Still the currency of choice for Airlines, Travel Agents, Guides, top hotels and restaurants and for some entrance fees.

It is essential that bills are in first class, pristine condition, with no folds, rips or writing. New is best and keep them flat, maybe between two pieces of card. 100's and 50's will get the best exchange rate so use lower denominations for paying hotels and restaurants- again condition is important.

All $ bills must not be older than the 2006 issue but any later than that, in perfect condition, will be fine as well as the latest issue from August 2013. The $ is still king and taxis, guides and restaurants will still accept them if you are short of kyat.

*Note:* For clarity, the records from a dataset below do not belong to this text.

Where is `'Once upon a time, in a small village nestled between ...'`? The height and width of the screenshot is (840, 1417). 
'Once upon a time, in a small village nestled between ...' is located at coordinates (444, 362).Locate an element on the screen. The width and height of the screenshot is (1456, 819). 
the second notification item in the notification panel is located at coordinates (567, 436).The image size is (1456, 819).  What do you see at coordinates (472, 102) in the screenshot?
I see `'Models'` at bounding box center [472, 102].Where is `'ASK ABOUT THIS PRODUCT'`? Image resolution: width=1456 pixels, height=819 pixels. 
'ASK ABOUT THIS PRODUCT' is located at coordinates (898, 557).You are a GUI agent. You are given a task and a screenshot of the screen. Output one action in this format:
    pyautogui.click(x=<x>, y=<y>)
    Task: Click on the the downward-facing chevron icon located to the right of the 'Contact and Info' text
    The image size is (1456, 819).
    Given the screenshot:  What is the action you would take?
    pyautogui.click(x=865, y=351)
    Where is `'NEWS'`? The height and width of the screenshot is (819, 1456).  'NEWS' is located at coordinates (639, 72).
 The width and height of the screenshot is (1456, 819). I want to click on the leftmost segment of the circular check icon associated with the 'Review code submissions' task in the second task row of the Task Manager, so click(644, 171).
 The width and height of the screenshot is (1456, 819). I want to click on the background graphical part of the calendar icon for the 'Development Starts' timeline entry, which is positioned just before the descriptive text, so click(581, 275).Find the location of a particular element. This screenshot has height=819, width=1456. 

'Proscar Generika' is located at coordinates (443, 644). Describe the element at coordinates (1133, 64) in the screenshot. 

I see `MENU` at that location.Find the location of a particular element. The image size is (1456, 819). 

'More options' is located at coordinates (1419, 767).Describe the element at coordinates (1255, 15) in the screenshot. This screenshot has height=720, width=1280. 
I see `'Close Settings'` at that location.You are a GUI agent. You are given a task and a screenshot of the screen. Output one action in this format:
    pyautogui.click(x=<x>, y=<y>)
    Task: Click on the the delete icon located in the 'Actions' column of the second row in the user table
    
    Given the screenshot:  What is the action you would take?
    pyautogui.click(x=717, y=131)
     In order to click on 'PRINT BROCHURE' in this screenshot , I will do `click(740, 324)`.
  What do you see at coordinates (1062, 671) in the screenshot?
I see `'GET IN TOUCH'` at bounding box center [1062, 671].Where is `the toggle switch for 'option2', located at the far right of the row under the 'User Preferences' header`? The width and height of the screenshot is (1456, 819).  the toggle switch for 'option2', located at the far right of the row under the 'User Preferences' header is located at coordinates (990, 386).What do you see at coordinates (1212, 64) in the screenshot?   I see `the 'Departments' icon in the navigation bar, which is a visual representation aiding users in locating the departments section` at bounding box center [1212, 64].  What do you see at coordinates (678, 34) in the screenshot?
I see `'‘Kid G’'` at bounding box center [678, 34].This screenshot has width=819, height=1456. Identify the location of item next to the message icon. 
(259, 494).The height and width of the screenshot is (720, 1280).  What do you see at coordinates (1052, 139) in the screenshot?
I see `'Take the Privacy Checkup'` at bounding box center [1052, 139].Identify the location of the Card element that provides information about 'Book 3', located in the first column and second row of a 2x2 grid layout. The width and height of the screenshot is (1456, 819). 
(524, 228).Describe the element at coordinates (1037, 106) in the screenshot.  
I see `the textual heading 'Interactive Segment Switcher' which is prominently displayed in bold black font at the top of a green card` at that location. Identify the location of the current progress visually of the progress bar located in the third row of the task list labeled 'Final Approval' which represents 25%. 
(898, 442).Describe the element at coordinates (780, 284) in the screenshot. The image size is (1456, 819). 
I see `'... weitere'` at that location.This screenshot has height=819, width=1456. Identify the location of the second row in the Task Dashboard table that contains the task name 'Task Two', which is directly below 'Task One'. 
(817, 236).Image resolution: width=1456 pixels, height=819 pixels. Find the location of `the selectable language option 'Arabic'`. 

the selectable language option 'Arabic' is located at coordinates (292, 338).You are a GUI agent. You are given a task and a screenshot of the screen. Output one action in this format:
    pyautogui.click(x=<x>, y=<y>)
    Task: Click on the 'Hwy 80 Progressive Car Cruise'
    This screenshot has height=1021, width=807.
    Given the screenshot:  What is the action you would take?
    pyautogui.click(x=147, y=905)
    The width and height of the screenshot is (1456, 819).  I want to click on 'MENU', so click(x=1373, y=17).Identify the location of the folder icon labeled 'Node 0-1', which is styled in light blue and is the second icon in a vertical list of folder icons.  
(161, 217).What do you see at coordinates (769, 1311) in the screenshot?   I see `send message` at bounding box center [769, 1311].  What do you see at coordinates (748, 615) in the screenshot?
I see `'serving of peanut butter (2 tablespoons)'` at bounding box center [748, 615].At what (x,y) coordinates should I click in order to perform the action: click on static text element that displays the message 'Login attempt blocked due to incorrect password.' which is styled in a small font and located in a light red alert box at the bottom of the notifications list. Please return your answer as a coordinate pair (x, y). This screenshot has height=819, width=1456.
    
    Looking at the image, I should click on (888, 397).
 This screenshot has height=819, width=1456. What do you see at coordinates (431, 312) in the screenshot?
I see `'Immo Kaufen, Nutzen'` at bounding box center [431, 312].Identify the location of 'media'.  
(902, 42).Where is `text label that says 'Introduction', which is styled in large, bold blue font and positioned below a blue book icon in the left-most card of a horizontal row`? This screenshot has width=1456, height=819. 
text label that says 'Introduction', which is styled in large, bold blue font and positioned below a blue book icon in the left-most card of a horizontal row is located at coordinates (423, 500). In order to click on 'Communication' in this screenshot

There are now over 2000 ATM's in Myanmar with a choice at major airports and widespread availability at downtown Banks. They only dispense kyat. Do note that there is a fixed charge of 5000kyat,plus your own Bank's charge and a maximum withdrawal of 300,000kyat,up to three times daily.

Many smaller villages and towns have yet to get an ATM but those that have a Bank branch in town will either have one or get one soon. For example Sittwe has only one ATM and until recently there were none at Ngapali Beach but there is now an ATM (KBZ Bank) outside Amata Hotel.

There have been reports that Banks in some counties still follow the outdated USA embargo so do check with your Bank that your card will be accepted.


Are accepted by airlines, four of which are bookable on-line with immediate e-ticket issue.

Many quality hotels, especially used by business and group tours, will accept Credit Cards, although some may charge a merchant fee. Conversely many tourist hotels and Guest houses will not take credit cards. Many Irrawaddy cruise boats state that Credit Cards are not accepted but there are reports that when passengers say that is all they have got, having spent all their kyat and $, a card machine miraculously appears.


Because of high Credit Card merchant fees (up to 5%) many Agents prefer payment of deposits by Bank payment with the balance in $ on arrival in Myanmar. THIS IS PERFECTLY NORMAL.

Because of USA Restrictions the Myanmar Banks are not yet on the International Bank transfer system so many Myanmar companies have accounts in Singapore or Bangkok to where Bank transfers can be made. It is the same with the International Irrawaddy Cruise companies.

Things are changing fast, money can already be transferred by Western Union, and the Myanmar Banking system will eventually be connected Internationally and KBZ Bank and CB Bank are currently trailing to get it working.